* **Dataset extract**:
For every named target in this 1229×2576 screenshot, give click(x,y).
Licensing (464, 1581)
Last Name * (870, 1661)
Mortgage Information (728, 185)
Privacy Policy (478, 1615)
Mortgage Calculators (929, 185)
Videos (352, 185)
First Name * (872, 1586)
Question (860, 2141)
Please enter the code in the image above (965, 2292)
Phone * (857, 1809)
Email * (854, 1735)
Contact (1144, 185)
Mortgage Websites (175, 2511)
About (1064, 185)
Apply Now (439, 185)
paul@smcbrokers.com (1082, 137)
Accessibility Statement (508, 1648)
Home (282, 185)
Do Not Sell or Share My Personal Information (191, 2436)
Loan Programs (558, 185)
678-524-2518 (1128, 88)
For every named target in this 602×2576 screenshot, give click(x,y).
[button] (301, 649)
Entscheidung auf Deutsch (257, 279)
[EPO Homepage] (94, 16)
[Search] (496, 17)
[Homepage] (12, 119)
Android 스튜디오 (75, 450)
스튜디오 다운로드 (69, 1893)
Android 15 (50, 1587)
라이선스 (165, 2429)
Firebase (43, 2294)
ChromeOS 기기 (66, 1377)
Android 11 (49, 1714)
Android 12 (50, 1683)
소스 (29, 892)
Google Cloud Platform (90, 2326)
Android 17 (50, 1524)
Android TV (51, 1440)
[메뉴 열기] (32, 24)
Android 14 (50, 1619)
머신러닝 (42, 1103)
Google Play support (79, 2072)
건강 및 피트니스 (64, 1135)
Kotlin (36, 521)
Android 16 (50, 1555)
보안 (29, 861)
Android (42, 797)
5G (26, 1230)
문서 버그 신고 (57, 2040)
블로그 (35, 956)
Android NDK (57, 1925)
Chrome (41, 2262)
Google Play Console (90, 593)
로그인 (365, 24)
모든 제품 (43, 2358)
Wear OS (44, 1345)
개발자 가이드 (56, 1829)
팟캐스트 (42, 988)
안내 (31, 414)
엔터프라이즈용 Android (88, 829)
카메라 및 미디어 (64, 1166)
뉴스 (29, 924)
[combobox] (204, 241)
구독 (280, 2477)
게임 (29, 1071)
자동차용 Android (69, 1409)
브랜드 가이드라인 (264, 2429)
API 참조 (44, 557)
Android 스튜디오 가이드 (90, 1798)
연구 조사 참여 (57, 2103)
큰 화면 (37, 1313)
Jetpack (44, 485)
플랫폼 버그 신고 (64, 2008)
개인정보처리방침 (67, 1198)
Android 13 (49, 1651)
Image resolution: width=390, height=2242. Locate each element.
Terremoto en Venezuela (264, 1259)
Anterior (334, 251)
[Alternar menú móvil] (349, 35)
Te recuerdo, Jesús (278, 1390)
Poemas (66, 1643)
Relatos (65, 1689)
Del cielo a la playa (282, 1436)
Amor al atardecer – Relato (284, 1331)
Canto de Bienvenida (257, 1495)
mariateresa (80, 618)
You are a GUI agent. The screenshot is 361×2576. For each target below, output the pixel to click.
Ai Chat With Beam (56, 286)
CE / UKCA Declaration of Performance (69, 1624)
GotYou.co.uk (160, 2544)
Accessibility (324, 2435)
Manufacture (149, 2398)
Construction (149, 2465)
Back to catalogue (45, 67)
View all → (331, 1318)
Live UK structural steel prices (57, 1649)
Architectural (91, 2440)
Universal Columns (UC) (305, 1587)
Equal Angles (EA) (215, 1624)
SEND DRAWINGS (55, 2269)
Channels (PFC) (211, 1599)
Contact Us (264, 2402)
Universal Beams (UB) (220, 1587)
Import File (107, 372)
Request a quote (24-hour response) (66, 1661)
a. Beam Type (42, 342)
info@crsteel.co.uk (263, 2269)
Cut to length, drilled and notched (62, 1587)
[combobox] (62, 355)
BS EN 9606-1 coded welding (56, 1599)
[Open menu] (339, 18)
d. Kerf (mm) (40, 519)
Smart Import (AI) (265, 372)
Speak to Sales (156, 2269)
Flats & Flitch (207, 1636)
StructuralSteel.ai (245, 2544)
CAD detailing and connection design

* **Exercise instructions**:
Take from the material above the lines running from the one with "Google Play Console (90, 593)" through the one with "You are a GUI", and repeat them exactly, with nothing else.

* **Solution**:
Google Play Console (90, 593)
로그인 (365, 24)
모든 제품 (43, 2358)
Wear OS (44, 1345)
개발자 가이드 (56, 1829)
팟캐스트 (42, 988)
안내 (31, 414)
엔터프라이즈용 Android (88, 829)
카메라 및 미디어 (64, 1166)
뉴스 (29, 924)
[combobox] (204, 241)
구독 (280, 2477)
게임 (29, 1071)
자동차용 Android (69, 1409)
브랜드 가이드라인 (264, 2429)
API 참조 (44, 557)
Android 스튜디오 가이드 (90, 1798)
연구 조사 참여 (57, 2103)
큰 화면 (37, 1313)
Jetpack (44, 485)
플랫폼 버그 신고 (64, 2008)
개인정보처리방침 (67, 1198)
Android 13 (49, 1651)
Image resolution: width=390, height=2242. Locate each element.
Terremoto en Venezuela (264, 1259)
Anterior (334, 251)
[Alternar menú móvil] (349, 35)
Te recuerdo, Jesús (278, 1390)
Poemas (66, 1643)
Relatos (65, 1689)
Del cielo a la playa (282, 1436)
Amor al atardecer – Relato (284, 1331)
Canto de Bienvenida (257, 1495)
mariateresa (80, 618)
You are a GUI agent. The screenshot is 361×2576. For each target below, output the pixel to click.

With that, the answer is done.